Unsurprisingly, during the impact, the life raft tumbled forward and was lost
in the darkness. I do not know why someone at Pel-Air or CASA did not question
the likelihood of a life raft remaining in place during the violent
deceleration of an aircraft ditching and did not suggest an alternative
procedure.[76]
8.70
He then suggested:
There needs to be a procedure where the life raft was secured
in a fashion which would ensure the raft remained in place during the impact—but
allowing it to be recovered without difficulty and put through the exit and
deployed on the surface.

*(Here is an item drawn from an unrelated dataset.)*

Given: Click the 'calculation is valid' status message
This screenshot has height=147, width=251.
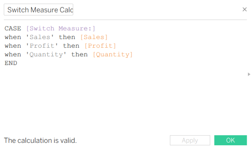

I understand that is not an easy undertaking, but the
processes in place at the time was inadequate.[77]
Committee view
8.71
Again the committee saw in ATSB documentation the expectation from investigation
officers that cabin safety, including location of life rafts and the design of
lifejackets, would be included.
8.72
After a three-year investigation it seems incredible, given that all on
board survived, that some issues with the lifejackets only came to light during
the course of this inquiry.
8.73
The committee finds it difficult to comprehend that no caution was
issued for the lifejackets, and that the situation and position of the life
raft was not discussed as a lesson for the aviation industry. The committee
notes the lack of action in relation to lifejackets and battery life appears
again to be linked to a decision not to issue a recommendation to CASA. This is
yet another disturbing example of an opportunity lost.